**Work to be completed**
Reproduce every one of the entries below word for word, keeping them in their original order.

▬▬▬▬▬▬▬▬▬▬

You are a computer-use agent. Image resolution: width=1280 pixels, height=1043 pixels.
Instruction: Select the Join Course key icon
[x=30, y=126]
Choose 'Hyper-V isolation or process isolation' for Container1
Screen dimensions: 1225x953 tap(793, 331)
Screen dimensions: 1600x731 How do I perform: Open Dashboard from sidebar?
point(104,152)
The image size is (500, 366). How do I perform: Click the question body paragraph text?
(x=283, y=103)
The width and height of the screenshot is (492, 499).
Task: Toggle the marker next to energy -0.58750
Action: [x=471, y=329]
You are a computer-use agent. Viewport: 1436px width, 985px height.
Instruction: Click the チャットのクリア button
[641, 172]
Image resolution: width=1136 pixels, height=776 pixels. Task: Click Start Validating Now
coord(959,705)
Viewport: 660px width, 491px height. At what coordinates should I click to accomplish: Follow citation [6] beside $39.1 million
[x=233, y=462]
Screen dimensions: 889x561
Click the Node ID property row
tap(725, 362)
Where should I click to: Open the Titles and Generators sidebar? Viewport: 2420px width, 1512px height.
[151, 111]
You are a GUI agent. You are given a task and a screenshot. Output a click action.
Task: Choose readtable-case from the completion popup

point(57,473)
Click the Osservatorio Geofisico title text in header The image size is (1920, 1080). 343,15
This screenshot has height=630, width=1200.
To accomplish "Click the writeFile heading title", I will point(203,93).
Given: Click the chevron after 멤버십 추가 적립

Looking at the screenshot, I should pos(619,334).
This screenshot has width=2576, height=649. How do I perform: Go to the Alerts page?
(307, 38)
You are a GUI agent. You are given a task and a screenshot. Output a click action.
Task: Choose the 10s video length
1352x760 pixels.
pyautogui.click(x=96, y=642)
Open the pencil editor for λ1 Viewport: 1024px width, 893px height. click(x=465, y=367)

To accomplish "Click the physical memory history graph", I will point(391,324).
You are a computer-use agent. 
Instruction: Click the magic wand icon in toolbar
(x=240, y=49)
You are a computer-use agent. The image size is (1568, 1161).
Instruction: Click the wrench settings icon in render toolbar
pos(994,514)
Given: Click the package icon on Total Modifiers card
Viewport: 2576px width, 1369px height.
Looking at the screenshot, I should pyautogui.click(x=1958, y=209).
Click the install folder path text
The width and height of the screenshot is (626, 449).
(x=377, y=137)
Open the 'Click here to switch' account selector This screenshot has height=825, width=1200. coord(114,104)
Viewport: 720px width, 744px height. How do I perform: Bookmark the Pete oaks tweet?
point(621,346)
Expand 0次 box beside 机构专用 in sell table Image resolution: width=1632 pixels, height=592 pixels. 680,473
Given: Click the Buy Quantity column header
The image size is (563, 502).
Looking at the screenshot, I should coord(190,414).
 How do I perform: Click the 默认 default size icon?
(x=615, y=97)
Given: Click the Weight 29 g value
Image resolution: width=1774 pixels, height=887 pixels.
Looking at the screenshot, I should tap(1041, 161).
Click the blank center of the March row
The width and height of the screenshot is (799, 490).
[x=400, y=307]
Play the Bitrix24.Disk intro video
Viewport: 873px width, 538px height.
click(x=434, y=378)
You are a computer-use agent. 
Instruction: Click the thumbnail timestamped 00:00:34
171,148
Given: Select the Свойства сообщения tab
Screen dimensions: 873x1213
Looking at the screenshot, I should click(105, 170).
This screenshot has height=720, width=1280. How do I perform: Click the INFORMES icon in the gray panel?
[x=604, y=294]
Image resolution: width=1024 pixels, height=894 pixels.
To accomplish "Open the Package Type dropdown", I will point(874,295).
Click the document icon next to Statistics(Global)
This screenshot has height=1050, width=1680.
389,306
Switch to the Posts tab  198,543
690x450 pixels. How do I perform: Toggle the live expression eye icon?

▬▬▬▬▬▬▬▬▬▬

**The output**
You are a computer-use agent. Image resolution: width=1280 pixels, height=1043 pixels.
Instruction: Select the Join Course key icon
[x=30, y=126]
Choose 'Hyper-V isolation or process isolation' for Container1
Screen dimensions: 1225x953 tap(793, 331)
Screen dimensions: 1600x731 How do I perform: Open Dashboard from sidebar?
point(104,152)
The image size is (500, 366). How do I perform: Click the question body paragraph text?
(x=283, y=103)
The width and height of the screenshot is (492, 499).
Task: Toggle the marker next to energy -0.58750
Action: [x=471, y=329]
You are a computer-use agent. Viewport: 1436px width, 985px height.
Instruction: Click the チャットのクリア button
[641, 172]
Image resolution: width=1136 pixels, height=776 pixels. Task: Click Start Validating Now
coord(959,705)
Viewport: 660px width, 491px height. At what coordinates should I click to accomplish: Follow citation [6] beside $39.1 million
[x=233, y=462]
Screen dimensions: 889x561
Click the Node ID property row
tap(725, 362)
Where should I click to: Open the Titles and Generators sidebar? Viewport: 2420px width, 1512px height.
[151, 111]
You are a GUI agent. You are given a task and a screenshot. Output a click action.
Task: Choose readtable-case from the completion popup

point(57,473)
Click the Osservatorio Geofisico title text in header The image size is (1920, 1080). 343,15
This screenshot has height=630, width=1200.
To accomplish "Click the writeFile heading title", I will point(203,93).
Given: Click the chevron after 멤버십 추가 적립

Looking at the screenshot, I should pos(619,334).
This screenshot has width=2576, height=649. How do I perform: Go to the Alerts page?
(307, 38)
You are a GUI agent. You are given a task and a screenshot. Output a click action.
Task: Choose the 10s video length
1352x760 pixels.
pyautogui.click(x=96, y=642)
Open the pencil editor for λ1 Viewport: 1024px width, 893px height. click(x=465, y=367)

To accomplish "Click the physical memory history graph", I will point(391,324).
You are a computer-use agent. 
Instruction: Click the magic wand icon in toolbar
(x=240, y=49)
You are a computer-use agent. The image size is (1568, 1161).
Instruction: Click the wrench settings icon in render toolbar
pos(994,514)
Given: Click the package icon on Total Modifiers card
Viewport: 2576px width, 1369px height.
Looking at the screenshot, I should pyautogui.click(x=1958, y=209).
Click the install folder path text
The width and height of the screenshot is (626, 449).
(x=377, y=137)
Open the 'Click here to switch' account selector This screenshot has height=825, width=1200. coord(114,104)
Viewport: 720px width, 744px height. How do I perform: Bookmark the Pete oaks tweet?
point(621,346)
Expand 0次 box beside 机构专用 in sell table Image resolution: width=1632 pixels, height=592 pixels. 680,473
Given: Click the Buy Quantity column header
The image size is (563, 502).
Looking at the screenshot, I should coord(190,414).
 How do I perform: Click the 默认 default size icon?
(x=615, y=97)
Given: Click the Weight 29 g value
Image resolution: width=1774 pixels, height=887 pixels.
Looking at the screenshot, I should tap(1041, 161).
Click the blank center of the March row
The width and height of the screenshot is (799, 490).
[x=400, y=307]
Play the Bitrix24.Disk intro video
Viewport: 873px width, 538px height.
click(x=434, y=378)
You are a computer-use agent. 
Instruction: Click the thumbnail timestamped 00:00:34
171,148
Given: Select the Свойства сообщения tab
Screen dimensions: 873x1213
Looking at the screenshot, I should click(105, 170).
This screenshot has height=720, width=1280. How do I perform: Click the INFORMES icon in the gray panel?
[x=604, y=294]
Image resolution: width=1024 pixels, height=894 pixels.
To accomplish "Open the Package Type dropdown", I will point(874,295).
Click the document icon next to Statistics(Global)
This screenshot has height=1050, width=1680.
389,306
Switch to the Posts tab  198,543
690x450 pixels. How do I perform: Toggle the live expression eye icon?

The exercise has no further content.